A celeuma iniciada com a concessão, de parte do ministro da Justiça, Tarso Genro, referendada pelo presidente da República Luis Inácio da Silva, o Lula, da condição de refugiado político a Cesare Battisti, abalando fortemente as relações diplomáticas com a Itália tem recebido, de parte da imprensa em geral, nacional e internacional, considerações de cunho eminentemente político, sobressaindo, nas palavras de Lula, em resposta à interpelação e protestos italianos, a questão da soberania brasileira na tomada da controvertida decisão.

Diante do iminente julgamento pelo STF do processo de extradição de Battisti, proposto pela República Italiana saltará questão mais controvertida quando da análise do texto da Lei 9.474/97, que define implementação de mecanismos ao Estatuto dos Refugiados, de 1951.

Considerando que a instrução do pedido de refúgio e relatório final cabe ao Conare (artigo 23 e 24 da citada lei), uma vez elaborado o relatório, este é enviado ao Secretário do Conselho para inclusão na pauta da próxima reunião. Sabido, no caso Battisti, que o Conare decidiu rejeitar o pedido. Desta decisão se recorreu (artigo 29) à autoridade competente, no caso, o Ministro da Justiça, o qual reformou a decisão, concedendo o refúgio.

O artigo 33 da citada lei assegura que: “o reconhecimento da condição de refugiado obstará o seguimento de qualquer pedido de extradição baseado nos fatos que fundamentaram a concessão de refúgio”. Mais, o artigo 31 da Lei 9.474/97 dita que da: “decisão do Ministro de Estado da Justiça não será passível de recurso, devendo ser notificada ao Conare, para ciência do solicitante, e ao Departamento de Polícia Federal, para as providências devidas”.

Assim, do ponto de vista da regularidade processual, formal, a decisão ministerial não poderia sequer ser analisada pelo Areópago cabendo ao STF tão somente mandar os autos ao arquivo.

Contudo, a análise do contexto legal em que foi prolatada a decisão ministerial contrapõe-se a esta tão apenas formal análise. Decorre disto que legitimado estaria o STF para adentrar no critério da legalidade da decisão.

É que o artigo 3º da mencionada lei dispõe: “Não se beneficiarão da condição de refugiado os indivíduos que: (…) III – tenham cometido crime contra a paz, crime de guerra, crime contra a humanidade, crime hediondo, participado de atos terroristas ou tráfico de drogas; IV – sejam considerados culpados de atos contrários aos fins e princípios das Nações Unidas”.

_Dados extraídos_

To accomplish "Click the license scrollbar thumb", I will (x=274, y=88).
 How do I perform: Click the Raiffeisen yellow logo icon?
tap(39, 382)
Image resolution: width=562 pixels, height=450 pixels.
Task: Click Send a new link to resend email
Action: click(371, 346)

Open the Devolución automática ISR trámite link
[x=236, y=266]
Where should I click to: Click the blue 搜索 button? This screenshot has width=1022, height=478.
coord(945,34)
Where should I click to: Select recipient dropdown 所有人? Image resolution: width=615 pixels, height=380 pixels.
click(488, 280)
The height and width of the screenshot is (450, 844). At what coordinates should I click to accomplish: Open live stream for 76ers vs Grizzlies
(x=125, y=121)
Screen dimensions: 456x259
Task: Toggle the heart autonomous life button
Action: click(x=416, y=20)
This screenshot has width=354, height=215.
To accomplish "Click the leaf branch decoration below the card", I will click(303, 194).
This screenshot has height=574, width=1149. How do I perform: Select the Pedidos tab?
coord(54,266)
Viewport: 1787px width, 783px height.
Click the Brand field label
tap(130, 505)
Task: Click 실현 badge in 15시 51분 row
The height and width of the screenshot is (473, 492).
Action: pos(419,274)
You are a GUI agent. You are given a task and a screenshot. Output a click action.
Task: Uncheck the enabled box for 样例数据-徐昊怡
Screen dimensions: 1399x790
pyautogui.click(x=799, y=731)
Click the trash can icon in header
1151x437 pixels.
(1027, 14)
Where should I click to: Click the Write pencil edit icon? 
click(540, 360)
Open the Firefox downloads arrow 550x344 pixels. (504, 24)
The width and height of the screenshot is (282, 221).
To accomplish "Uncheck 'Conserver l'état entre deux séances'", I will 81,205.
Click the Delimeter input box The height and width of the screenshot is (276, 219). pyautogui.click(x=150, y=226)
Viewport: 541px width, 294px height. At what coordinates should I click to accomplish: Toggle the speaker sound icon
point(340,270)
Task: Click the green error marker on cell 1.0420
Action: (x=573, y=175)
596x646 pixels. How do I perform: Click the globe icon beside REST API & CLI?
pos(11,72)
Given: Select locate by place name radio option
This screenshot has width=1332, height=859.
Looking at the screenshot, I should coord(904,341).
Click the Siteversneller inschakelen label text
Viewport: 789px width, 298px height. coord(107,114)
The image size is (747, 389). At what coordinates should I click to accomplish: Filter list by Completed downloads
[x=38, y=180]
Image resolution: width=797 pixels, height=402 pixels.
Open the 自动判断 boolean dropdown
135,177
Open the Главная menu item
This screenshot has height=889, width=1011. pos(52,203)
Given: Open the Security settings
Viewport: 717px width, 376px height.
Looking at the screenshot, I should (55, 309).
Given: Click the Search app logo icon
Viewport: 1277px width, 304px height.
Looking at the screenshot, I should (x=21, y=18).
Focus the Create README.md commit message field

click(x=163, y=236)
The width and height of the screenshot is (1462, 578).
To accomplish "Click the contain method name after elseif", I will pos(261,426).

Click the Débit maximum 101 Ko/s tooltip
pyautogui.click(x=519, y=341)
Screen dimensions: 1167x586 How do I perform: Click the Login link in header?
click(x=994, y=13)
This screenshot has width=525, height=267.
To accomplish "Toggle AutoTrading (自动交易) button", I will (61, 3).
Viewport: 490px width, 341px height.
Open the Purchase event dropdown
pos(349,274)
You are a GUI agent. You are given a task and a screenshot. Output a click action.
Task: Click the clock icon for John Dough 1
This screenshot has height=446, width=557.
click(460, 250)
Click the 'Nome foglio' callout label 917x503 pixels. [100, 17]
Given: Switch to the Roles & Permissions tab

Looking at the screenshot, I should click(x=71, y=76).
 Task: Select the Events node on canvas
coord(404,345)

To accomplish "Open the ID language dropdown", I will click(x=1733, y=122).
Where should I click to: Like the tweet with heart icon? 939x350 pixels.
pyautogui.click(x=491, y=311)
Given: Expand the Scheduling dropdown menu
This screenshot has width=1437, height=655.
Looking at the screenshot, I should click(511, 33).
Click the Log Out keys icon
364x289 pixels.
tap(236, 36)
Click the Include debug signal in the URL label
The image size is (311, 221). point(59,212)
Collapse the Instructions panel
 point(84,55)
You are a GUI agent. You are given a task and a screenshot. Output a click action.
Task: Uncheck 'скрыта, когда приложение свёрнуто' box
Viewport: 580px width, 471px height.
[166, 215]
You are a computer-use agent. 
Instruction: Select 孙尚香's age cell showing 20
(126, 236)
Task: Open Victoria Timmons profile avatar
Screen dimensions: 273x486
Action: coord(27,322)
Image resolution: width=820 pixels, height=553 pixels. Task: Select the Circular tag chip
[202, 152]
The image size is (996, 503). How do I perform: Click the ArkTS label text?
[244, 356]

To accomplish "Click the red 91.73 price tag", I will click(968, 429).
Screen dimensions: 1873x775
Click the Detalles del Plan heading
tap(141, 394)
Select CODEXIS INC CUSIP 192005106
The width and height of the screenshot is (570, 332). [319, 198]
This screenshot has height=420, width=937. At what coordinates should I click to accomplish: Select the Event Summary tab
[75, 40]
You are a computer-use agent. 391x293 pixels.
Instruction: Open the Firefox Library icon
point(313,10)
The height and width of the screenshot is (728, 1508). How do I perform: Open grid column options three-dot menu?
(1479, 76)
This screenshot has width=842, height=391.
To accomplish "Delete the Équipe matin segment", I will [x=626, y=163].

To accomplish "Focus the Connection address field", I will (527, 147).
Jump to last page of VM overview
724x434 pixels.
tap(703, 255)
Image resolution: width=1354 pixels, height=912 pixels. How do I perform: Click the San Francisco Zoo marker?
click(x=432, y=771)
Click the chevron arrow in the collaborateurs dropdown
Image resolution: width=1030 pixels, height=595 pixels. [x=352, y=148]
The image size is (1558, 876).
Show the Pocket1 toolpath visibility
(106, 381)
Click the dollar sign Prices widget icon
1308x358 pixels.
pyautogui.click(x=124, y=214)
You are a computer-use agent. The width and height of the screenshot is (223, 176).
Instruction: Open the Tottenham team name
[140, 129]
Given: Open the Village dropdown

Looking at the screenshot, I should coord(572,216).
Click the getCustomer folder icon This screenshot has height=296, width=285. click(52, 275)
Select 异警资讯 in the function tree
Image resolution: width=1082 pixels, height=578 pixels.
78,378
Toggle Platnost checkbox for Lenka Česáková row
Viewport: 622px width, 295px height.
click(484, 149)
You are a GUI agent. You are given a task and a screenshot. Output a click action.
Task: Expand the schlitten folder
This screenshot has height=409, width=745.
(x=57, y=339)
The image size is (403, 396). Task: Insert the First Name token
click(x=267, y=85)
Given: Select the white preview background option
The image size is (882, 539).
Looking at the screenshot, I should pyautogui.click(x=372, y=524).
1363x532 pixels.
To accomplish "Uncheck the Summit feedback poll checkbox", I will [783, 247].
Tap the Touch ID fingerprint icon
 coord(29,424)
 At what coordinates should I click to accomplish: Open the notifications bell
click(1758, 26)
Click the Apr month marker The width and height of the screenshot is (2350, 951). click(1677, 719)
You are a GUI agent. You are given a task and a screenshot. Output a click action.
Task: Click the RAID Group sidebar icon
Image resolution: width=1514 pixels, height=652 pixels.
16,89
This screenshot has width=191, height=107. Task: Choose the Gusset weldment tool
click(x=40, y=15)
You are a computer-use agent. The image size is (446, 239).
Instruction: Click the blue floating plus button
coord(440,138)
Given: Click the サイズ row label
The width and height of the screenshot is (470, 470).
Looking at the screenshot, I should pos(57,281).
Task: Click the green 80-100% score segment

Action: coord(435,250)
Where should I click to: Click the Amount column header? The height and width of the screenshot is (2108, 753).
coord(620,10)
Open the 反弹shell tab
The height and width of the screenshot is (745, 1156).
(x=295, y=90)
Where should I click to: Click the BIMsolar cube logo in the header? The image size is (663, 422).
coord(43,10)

_Complete o seguinte_
1. Devolva, sem qualquer alteração, as linhas da listagem compreendidas entre a que contém "Given: Select locate" e a que contém "pyautogui.click(x=491, y=311)", ambas incluídas.
2. Retome o texto sobre o refúgio concedido a Cesare Battisti a partir do ponto em que ele se encerra.
O texto e a listagem não têm nenhuma relação entre si.

_Respostas por tarefa_
1.
Given: Select locate by place name radio option
This screenshot has width=1332, height=859.
Looking at the screenshot, I should coord(904,341).
Click the Siteversneller inschakelen label text
Viewport: 789px width, 298px height. coord(107,114)
The image size is (747, 389). At what coordinates should I click to accomplish: Filter list by Completed downloads
[x=38, y=180]
Image resolution: width=797 pixels, height=402 pixels.
Open the 自动判断 boolean dropdown
135,177
Open the Главная menu item
This screenshot has height=889, width=1011. pos(52,203)
Given: Open the Security settings
Viewport: 717px width, 376px height.
Looking at the screenshot, I should (55, 309).
Given: Click the Search app logo icon
Viewport: 1277px width, 304px height.
Looking at the screenshot, I should (x=21, y=18).
Focus the Create README.md commit message field

click(x=163, y=236)
The width and height of the screenshot is (1462, 578).
To accomplish "Click the contain method name after elseif", I will pos(261,426).

Click the Débit maximum 101 Ko/s tooltip
pyautogui.click(x=519, y=341)
Screen dimensions: 1167x586 How do I perform: Click the Login link in header?
click(x=994, y=13)
This screenshot has width=525, height=267.
To accomplish "Toggle AutoTrading (自动交易) button", I will (61, 3).
Viewport: 490px width, 341px height.
Open the Purchase event dropdown
pos(349,274)
You are a GUI agent. You are given a task and a screenshot. Output a click action.
Task: Click the clock icon for John Dough 1
This screenshot has height=446, width=557.
click(460, 250)
Click the 'Nome foglio' callout label 917x503 pixels. [100, 17]
Given: Switch to the Roles & Permissions tab

Looking at the screenshot, I should click(x=71, y=76).
 Task: Select the Events node on canvas
coord(404,345)

To accomplish "Open the ID language dropdown", I will click(x=1733, y=122).
Where should I click to: Like the tweet with heart icon? 939x350 pixels.
pyautogui.click(x=491, y=311)

2.
A condenação de Battisti pela Justiça peninsular adveio de crimes hediondos de homicídios praticados enquanto este, confessadamente, militava em organização terrorista de extrema-esquerda, propondo-se derrubar o vigente Estado Democrático de Direito da República Italiana.

Já pela redação do inciso III, do reproduzido artigo, o ministro da Justiça não poderia decidir favor debitoris, por vedação legal expressa. Ademais, pela letra do inciso seguinte, a prática de atentados produtores de vítimas fatais, civis inocentes, caso de Battisti, constituem sim atos contrários aos princípios proclamados pela ONU.

Ictus foedus, frente a estes dispositivos legais, ao conceder a Battisti o status de refugiado político, o ministro Genro, respaldado pelo presidente Lula, proclamou decisão lege ferenda. Daí, ex toto, afigura-se para o STF a possibilidade de crivar de legal ou ilegal a decisão ministerial, quando em cotejo com o contido nos autos do processo de extradição. Se a decisão em si for considerada lege ferenda pelo Pleno, prosseguirá este na análise do mérito do pedido da República Italiana, pois que afastada estaria a imperatividade do contido no citado artigo 33.

Por este critério jurídico, não político, a República Brasileira poderia dar respostas desapaixonadas, pois tão somente baseadas no Direito, à República Italiana.